# Text provided:
# Change from Celsius to Fahrenheit?



## acuraice (May 25, 2015)

I love your program besides the fact that it directs me to the wrong gpu when you select the  " look up" feature (i understand the look up feature is new and can be buggy) but what drives me  most crazy is that all the temperatures are only listed in *Celsius *!!
 There are no options or preferences files i can access to change from *Celcius *to *Fahrenheit*. Is this possible with GPU-Z?? Am i just missing something??? Thank you in advance.


----------



## Frick (May 25, 2015)

Right click on the icon in the upper left corner.


----------



## acuraice (May 25, 2015)

OMG!!! i feel so stupid now!! Thank you very much for helping me. I would have never noticed that the options were a hidden menu. Im sure others have made the same mistake also. At least 1 other person voted Yes to my poll, so i know im not alone


----------



## Frick (May 25, 2015)

Yeah it probably takes a bit for everyone to find that meny. I dunno where a good place for it would be otherwise though.


----------



## Tatty_One (May 25, 2015)

I thought manufacturers specced thermal limits were always shown in Celsius?


----------



## Naki (May 27, 2015)

Frick said:


> Yeah it probably takes a bit for everyone to find that meny. I dunno where a good place for it would be otherwise though.


A normal menu (at top of window) or an Options/Settings button? Lots of options exist. 
For Options/Settings button, a 2nd window to set various options would appear when the button is clicked. Most other Windows programs have separate Settings/Options screens, not quite sure why GPU-Z does not??


----------



## qubit (May 27, 2015)

Fahrenheit is an outdated imperial measurement and should be scrapped.


----------



## Folterknecht (May 27, 2015)

qubit said:


> Fahrenheit is an outdated imperial measurement and should be scrapped.

# Record list:
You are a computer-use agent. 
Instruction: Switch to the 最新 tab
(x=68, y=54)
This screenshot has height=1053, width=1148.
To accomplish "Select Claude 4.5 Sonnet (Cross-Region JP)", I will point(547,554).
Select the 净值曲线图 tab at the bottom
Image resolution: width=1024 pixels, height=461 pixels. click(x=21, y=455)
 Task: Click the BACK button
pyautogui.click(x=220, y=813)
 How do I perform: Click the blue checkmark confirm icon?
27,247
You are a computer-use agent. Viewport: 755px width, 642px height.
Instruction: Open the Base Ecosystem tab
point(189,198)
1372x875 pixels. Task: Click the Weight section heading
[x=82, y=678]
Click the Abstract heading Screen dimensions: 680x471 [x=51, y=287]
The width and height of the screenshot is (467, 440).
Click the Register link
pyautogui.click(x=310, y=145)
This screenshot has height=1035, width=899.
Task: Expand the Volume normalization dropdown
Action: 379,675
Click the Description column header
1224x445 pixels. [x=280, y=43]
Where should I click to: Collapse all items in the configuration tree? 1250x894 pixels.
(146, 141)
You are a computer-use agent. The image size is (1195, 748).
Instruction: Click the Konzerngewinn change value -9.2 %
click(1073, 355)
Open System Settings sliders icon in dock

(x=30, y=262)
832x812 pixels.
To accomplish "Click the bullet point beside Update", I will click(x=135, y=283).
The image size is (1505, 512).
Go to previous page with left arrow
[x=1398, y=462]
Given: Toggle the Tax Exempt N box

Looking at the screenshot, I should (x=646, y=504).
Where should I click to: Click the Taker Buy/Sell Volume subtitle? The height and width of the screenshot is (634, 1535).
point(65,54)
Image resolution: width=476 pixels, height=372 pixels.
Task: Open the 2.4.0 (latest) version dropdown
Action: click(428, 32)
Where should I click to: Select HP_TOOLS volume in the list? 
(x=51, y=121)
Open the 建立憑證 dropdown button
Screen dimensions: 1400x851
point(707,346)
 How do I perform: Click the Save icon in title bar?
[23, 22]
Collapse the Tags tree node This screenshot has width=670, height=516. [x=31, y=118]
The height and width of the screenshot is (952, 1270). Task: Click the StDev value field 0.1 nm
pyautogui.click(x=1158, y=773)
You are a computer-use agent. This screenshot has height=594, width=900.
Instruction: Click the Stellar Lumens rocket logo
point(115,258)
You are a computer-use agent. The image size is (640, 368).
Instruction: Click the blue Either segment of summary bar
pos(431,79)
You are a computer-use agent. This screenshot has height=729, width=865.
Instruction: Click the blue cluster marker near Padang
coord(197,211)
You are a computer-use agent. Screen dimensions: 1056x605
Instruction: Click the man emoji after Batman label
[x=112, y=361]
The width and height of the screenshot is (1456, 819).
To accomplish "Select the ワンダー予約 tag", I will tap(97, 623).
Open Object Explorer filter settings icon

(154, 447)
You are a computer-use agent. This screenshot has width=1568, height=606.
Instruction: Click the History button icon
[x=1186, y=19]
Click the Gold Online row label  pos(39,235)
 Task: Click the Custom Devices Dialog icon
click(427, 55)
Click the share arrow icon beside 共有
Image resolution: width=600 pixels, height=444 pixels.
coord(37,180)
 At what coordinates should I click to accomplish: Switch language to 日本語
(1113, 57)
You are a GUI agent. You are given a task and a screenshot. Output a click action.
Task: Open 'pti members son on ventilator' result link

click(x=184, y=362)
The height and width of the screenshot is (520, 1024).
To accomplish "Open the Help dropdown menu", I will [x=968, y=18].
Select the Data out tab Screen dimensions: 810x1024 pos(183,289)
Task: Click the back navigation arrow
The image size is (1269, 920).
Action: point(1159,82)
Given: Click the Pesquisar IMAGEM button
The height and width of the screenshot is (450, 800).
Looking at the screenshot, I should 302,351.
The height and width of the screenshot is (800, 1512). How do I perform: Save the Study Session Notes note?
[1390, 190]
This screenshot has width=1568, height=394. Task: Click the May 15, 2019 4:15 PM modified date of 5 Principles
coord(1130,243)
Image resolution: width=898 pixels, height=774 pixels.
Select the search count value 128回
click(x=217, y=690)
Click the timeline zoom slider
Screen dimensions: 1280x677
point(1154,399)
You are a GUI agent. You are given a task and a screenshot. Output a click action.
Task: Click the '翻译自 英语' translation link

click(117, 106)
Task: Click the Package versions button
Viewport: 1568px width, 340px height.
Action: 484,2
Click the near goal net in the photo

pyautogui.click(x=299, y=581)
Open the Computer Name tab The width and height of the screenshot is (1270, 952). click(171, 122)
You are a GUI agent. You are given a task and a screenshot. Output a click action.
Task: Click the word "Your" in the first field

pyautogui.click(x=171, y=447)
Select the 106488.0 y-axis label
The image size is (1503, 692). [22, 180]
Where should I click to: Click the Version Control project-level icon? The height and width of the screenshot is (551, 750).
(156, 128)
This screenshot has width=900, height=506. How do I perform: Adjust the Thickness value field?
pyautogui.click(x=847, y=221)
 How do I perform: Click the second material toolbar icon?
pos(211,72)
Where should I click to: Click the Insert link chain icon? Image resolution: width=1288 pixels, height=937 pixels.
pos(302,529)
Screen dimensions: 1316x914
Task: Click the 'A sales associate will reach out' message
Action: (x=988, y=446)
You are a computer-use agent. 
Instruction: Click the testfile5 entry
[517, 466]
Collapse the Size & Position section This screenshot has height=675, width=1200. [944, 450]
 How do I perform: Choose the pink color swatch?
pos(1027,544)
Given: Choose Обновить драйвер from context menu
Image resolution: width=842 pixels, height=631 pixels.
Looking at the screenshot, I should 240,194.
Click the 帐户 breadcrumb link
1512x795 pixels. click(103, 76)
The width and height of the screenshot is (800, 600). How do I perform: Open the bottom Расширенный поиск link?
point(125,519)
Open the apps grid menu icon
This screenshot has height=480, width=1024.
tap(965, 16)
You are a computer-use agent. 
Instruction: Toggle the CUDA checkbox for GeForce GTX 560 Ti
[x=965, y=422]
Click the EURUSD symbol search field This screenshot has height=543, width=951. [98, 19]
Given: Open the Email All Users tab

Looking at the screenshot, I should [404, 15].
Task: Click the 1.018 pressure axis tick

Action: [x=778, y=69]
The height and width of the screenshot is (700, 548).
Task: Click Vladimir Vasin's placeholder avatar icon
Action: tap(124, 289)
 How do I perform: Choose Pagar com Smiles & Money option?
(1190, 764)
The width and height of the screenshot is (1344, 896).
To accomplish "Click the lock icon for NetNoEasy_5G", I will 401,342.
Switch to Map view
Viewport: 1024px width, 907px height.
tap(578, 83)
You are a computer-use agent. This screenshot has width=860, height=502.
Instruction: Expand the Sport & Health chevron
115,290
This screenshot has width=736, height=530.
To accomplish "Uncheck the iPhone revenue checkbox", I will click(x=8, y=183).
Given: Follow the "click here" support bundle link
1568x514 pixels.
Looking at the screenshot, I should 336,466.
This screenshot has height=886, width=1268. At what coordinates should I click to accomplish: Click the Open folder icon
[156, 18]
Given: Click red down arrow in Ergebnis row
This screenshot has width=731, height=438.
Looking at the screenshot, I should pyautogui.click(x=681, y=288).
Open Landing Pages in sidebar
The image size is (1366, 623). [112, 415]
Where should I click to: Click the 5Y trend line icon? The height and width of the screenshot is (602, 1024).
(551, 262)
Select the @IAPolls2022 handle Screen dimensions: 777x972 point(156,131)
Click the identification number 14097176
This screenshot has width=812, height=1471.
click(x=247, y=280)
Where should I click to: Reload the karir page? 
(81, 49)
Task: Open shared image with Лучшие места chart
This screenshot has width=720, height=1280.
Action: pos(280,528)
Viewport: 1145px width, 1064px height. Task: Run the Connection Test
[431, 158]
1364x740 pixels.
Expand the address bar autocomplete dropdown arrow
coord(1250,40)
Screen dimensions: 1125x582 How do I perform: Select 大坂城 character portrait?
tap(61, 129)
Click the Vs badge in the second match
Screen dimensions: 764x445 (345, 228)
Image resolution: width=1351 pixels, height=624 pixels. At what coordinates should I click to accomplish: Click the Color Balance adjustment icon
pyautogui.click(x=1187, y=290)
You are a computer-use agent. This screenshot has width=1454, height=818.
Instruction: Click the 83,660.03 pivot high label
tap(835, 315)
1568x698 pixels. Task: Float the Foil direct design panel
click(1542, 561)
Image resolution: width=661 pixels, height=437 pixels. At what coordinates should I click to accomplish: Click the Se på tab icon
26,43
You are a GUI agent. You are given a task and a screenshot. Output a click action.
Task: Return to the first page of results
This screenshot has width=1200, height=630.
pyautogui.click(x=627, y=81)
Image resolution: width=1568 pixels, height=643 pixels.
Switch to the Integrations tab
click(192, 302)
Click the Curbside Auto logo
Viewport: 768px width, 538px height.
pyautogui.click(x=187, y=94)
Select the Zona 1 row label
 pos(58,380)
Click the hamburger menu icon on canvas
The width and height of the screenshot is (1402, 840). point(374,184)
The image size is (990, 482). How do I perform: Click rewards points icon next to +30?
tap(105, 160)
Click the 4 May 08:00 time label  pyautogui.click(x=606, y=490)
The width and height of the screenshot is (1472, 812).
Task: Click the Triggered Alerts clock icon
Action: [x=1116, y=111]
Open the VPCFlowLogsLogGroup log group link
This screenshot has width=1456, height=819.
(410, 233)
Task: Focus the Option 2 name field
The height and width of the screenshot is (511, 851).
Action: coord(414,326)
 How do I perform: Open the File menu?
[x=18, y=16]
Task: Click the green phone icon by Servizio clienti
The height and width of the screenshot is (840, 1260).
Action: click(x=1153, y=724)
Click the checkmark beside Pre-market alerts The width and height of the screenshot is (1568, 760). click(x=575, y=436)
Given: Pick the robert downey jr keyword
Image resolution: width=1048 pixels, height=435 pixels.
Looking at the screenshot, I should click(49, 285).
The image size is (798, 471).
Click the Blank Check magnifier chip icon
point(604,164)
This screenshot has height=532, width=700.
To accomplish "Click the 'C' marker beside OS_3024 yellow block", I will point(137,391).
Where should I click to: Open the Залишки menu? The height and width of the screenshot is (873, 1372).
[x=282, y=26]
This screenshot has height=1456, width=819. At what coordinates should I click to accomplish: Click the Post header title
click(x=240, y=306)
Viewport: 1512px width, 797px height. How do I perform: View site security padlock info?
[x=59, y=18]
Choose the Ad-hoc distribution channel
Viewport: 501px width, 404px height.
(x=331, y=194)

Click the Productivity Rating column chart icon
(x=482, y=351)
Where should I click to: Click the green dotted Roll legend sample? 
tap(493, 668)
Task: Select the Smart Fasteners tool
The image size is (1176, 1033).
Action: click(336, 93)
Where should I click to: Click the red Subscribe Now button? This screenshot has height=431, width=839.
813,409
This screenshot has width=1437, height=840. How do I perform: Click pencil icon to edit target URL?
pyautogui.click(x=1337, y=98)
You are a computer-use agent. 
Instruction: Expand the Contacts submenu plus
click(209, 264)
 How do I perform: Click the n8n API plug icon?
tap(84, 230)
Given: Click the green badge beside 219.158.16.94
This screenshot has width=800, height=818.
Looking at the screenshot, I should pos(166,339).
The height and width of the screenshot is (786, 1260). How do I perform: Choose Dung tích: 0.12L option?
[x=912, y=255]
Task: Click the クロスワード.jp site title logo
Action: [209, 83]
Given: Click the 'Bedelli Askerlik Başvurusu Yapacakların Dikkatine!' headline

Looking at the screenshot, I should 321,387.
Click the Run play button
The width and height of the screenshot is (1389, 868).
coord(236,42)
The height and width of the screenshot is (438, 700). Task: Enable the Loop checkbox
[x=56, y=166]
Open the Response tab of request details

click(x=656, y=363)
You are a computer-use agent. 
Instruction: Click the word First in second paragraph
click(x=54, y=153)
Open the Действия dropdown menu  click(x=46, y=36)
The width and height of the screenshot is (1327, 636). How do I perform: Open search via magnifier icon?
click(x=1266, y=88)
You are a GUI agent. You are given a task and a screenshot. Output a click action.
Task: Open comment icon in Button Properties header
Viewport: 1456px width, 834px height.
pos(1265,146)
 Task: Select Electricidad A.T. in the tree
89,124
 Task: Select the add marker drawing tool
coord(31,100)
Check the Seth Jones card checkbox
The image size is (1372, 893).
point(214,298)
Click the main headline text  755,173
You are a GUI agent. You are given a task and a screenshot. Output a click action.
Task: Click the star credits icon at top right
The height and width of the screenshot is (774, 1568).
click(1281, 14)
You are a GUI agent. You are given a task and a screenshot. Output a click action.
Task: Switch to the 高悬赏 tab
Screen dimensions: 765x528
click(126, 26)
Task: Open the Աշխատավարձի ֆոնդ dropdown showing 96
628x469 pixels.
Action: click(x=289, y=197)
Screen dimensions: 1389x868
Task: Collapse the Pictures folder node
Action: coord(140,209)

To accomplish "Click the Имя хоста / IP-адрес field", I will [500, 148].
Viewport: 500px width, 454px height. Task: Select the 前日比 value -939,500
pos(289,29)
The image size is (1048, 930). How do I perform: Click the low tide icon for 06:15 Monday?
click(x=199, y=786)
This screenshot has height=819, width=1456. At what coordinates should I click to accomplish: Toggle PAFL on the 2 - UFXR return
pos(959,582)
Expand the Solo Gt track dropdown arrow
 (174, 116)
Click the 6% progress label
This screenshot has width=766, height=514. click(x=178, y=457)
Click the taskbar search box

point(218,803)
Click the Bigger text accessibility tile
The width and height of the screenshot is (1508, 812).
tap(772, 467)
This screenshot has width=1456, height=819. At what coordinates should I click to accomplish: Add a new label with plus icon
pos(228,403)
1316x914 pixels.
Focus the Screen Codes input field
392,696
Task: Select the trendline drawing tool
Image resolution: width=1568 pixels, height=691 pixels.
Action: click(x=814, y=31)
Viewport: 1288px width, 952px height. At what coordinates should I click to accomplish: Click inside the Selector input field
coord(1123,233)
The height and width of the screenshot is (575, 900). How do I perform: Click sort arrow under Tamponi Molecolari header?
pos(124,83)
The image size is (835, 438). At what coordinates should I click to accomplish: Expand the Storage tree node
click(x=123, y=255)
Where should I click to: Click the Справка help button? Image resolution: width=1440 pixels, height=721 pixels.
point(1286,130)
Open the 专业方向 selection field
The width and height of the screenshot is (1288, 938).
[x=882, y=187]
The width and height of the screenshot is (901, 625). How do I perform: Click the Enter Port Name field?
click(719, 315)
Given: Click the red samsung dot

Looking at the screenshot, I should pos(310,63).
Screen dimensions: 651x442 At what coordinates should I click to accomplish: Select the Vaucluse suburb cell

# Written request 1:
In the forum thread, substitute "upper right corner" for "upper left corner" in the passage starting at "I love your" and ending at "upper left corner.", then write out that passage.
# Written request 2:
Answer these questions on the forum thread:
(a) Who posted the first reply, and on what date?
(b) What two alternatives to the hidden menu does Naki propose?
(c) How does qubit describe Fahrenheit?
The data were drawn from a source separate from the forum thread.

# Complete output 1:
I love your program besides the fact that it directs me to the wrong gpu when you select the  " look up" feature (i understand the look up feature is new and can be buggy) but what drives me  most crazy is that all the temperatures are only listed in *Celsius *!!
 There are no options or preferences files i can access to change from *Celcius *to *Fahrenheit*. Is this possible with GPU-Z?? Am i just missing something??? Thank you in advance.


----------



## Frick (May 25, 2015)

Right click on the icon in the upper right corner.

# Complete output 2:
(a) Frick, on May 25, 2015.
(b) A normal menu at the top of the window, or an Options/Settings button.
(c) As an outdated imperial measurement that should be scrapped.